WHAT a wonderful change has come over this great country of ours since the days of our grandfathers! Look at our great cities, with their grand buildings, and their miles of streets, with swift-speeding electric cars, and thousands of carriages and wagons, and great stores lit by brilliant electric lights, and huge workshops filled with rattling wheels and marvelous machines! And look at our broad fields filled with cattle or covered by growing crops, and divided by splendid highways and railroads thousands of miles in length! Is it not all very wonderful?

"But has it not always been this way?" some very young persons ask. "I have lived so many years and have never seen anything else."

My dear young friend, if you had lived fifty or sixty years, as many of us older folks have, you would have seen very different things. And if we had lived as long ago as our grandfathers did, and then come back again to-day, I fancy our eyes would open wider than Governor Andros's did when he saw that the charter was gone.

In those days, as I told you, when any one wanted to make a light, he could not strike a match and touch it to a gas jet as we do, but must hammer away with flint and steel, and then had nothing better than a home-made tallow candle to light. Why, I am sure that many of you never even saw a pair of snuffers, which people then used to cut off the candle wick.

Some of you who live in old houses with dusty lofts under the roof, full of worm-eaten old furniture, have, no doubt, found there odd-looking wooden frames and wheels, and queer old tools of various kinds. Sometimes these wheels are brought down stairs and set in the hall as something to be proud of. And the old eight-day clocks stand there, too, with their loud "tick-tack," buzzing and ticking away to-day as if they had not done so for a hundred years. The wheels I speak of are the old spinning wheels, with which our great-grandmothers spun flax into thread. This thread they wove into homespun cloth on old-fashioned looms. All work of this kind used to be done at home, though now it is done in great factories; and we buy our clothes in the stores, instead of spinning and weaving and sewing them in the great old kitchens before the wood-fire on the hearth.

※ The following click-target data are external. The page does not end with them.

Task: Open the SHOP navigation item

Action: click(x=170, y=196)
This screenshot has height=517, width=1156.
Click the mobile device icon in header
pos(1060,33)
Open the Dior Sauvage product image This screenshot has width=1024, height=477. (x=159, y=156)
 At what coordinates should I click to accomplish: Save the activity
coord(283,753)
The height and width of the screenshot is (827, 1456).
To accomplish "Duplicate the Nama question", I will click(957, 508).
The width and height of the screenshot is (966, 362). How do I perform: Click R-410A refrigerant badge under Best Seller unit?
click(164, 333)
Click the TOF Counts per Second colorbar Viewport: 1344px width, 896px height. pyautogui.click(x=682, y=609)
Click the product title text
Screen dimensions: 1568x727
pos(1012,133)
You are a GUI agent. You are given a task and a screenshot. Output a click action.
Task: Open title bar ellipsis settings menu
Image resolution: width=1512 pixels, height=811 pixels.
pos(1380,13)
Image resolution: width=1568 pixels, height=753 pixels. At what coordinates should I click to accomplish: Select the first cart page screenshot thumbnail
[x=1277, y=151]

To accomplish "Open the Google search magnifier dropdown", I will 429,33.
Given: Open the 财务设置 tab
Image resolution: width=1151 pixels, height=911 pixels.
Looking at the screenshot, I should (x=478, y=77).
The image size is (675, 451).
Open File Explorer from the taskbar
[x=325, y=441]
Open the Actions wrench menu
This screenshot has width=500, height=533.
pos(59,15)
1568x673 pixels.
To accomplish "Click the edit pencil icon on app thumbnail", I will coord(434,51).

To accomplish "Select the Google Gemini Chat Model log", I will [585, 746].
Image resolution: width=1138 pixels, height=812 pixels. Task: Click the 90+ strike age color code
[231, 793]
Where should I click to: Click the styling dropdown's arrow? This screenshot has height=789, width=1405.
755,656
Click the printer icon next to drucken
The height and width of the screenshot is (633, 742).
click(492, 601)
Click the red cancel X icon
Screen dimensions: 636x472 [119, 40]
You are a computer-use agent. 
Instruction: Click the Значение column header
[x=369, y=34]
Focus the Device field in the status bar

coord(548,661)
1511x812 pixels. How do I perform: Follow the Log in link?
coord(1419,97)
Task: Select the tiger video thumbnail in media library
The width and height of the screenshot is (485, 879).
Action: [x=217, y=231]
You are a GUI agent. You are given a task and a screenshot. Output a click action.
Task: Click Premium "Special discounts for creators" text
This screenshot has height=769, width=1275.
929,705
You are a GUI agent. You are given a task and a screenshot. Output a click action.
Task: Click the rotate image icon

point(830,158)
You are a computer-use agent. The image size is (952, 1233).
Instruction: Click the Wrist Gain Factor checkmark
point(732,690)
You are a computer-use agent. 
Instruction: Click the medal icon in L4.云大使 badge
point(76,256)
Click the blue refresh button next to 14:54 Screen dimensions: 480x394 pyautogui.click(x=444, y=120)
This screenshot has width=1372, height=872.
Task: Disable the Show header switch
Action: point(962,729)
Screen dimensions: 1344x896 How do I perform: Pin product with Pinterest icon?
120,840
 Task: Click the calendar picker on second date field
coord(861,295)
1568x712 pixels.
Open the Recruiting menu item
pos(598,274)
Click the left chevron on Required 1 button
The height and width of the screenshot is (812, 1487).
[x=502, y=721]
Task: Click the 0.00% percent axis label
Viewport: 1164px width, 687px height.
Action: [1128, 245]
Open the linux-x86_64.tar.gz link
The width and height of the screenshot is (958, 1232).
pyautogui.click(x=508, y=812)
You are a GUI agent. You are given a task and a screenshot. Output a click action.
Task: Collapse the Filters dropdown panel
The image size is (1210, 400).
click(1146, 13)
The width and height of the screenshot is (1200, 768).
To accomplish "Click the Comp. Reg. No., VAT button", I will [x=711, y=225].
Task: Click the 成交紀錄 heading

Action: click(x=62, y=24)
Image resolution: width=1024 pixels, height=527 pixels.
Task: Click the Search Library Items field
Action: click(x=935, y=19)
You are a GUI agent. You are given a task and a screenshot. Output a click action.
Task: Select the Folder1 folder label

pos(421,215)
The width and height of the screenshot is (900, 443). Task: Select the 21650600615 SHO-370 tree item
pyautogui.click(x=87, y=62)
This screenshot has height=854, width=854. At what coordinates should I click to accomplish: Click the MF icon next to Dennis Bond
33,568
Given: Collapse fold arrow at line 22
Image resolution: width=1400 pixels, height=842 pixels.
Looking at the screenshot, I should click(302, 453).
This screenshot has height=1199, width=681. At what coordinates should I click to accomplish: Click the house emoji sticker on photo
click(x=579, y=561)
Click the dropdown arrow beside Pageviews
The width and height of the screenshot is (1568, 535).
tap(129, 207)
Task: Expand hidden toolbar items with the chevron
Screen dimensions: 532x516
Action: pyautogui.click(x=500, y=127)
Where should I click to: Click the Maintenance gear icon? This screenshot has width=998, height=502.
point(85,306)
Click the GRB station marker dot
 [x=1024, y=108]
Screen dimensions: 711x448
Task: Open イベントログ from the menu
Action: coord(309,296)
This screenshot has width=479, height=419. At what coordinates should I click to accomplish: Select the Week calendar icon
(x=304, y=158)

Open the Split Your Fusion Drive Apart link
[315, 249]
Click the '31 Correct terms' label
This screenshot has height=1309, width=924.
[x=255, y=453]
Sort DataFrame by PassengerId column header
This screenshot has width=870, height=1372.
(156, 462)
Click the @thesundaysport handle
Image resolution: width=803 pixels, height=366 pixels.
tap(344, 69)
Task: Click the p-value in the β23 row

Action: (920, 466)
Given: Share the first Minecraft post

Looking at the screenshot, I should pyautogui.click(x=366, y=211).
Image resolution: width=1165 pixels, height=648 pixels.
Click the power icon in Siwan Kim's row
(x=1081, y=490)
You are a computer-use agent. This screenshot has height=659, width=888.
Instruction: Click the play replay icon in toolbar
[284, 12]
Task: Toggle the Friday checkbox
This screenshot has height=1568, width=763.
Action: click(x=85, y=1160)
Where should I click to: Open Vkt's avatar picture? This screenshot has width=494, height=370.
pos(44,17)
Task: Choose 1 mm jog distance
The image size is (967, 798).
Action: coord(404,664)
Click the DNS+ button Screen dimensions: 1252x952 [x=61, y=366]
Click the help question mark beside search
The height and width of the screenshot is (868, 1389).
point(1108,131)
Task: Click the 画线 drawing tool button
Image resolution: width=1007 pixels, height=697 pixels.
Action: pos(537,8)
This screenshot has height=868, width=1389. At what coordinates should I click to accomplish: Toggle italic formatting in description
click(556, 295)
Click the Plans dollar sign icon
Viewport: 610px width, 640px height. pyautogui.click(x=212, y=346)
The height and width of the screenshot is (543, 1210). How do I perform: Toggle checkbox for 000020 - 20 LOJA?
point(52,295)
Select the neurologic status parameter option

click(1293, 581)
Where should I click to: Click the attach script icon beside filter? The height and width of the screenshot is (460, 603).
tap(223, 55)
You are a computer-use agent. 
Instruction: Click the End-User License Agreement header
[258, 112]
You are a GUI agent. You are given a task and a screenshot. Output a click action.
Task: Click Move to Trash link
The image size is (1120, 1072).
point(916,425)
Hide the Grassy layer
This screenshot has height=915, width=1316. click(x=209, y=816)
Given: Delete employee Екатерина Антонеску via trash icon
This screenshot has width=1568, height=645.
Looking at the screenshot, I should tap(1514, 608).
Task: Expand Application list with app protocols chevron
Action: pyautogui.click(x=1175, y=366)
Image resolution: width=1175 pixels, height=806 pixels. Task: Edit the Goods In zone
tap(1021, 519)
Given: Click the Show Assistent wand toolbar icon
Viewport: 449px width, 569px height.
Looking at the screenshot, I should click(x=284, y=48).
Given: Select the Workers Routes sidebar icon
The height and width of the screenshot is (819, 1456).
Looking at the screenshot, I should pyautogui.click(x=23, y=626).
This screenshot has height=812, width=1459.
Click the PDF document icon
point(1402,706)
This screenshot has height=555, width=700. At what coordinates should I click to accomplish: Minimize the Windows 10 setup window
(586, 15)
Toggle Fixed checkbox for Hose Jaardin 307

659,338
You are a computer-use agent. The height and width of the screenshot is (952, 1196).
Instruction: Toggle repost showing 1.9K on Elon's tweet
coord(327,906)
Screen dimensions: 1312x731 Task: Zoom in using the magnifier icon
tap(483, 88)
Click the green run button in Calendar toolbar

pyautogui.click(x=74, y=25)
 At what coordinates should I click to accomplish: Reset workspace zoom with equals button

Really, I am afraid many of you do not know how people lived in the old times. They are often spoken of as the "good old times." I fancy you will hardly think so when I have told you something more about them. Would you think it very good to have to get up in a freezing cold room, and go down and pump ice-cold water to wash your face, and go out in the snow to get wood to make the fire, and shiver for an hour before the house began to warm up? That is only one of the things you would not find pleasant. I shall certainly have to stop here and tell you about how people lived in old times, and then you can say if you would like to go back to them.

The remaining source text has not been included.